Increased demand: Cardinal Health, a healthcare services company that specializes in nuclear medicine, also produces radioisotopes via particle accelerators. Mike Pintek, the company’s president of nuclear and precision health solutions, told Tech Brew that a domestic supply of radioisotopes created by nuclear fusion is vital as demand for radiopharmaceuticals rises.

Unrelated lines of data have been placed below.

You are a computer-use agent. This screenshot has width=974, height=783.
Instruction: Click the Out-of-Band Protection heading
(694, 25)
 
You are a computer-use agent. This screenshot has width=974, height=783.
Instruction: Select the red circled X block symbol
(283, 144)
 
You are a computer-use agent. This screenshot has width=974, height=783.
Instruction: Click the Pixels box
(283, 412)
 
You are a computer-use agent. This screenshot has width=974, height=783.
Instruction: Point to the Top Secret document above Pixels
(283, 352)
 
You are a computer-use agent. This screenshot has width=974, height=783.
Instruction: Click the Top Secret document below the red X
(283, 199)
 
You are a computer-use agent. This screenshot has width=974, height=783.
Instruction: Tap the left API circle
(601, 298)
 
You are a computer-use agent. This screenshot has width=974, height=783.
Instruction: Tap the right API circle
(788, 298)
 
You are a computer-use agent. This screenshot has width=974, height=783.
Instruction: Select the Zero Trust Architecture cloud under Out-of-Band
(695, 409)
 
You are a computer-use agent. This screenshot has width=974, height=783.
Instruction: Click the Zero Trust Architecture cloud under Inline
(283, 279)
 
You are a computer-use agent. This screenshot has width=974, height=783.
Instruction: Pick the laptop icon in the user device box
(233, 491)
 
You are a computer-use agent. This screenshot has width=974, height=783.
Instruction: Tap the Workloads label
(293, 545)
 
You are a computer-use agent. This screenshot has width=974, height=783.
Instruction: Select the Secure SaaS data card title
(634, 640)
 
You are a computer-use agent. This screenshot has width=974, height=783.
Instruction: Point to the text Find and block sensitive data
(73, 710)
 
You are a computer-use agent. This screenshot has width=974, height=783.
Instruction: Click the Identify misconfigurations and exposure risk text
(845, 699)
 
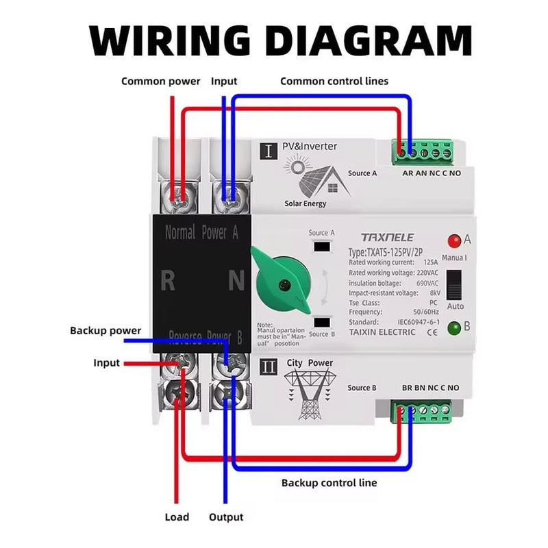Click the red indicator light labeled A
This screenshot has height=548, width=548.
click(x=453, y=240)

“The population is growing, but it’s also true that there’s a growing number of the population that is aging, and as they age, there is a higher incidence of disease as well,” Pintek said, thus increasing the need for “precision medicine” made possible by radioisotopes.

On top of that, the list of conditions that can be treated using radiopharmaceuticals is growing beyond cancer and other solid tumor diseases due to radiopharmaceutical technological advances.

“New and novel radiodiagnostics are prevalent and impacting patients very positively in the areas of cardiology and Alzheimer’s disease,” Pintek said. “It’s a wide variety of disease states and a growing number of disease states that we expect to come in the future as well.”

It’s for those reasons—in addition to “painful” radioisotope shortages as a result of foreign nuclear reactor miscoordination that the industry has weathered in the past—that Pintek is so excited about the prospect of a domestic supply.

“Fusion technology…will continue to support growth and stabilize the supply chain even further as we go forward,” Pintek said. “And that can only be good for patients.”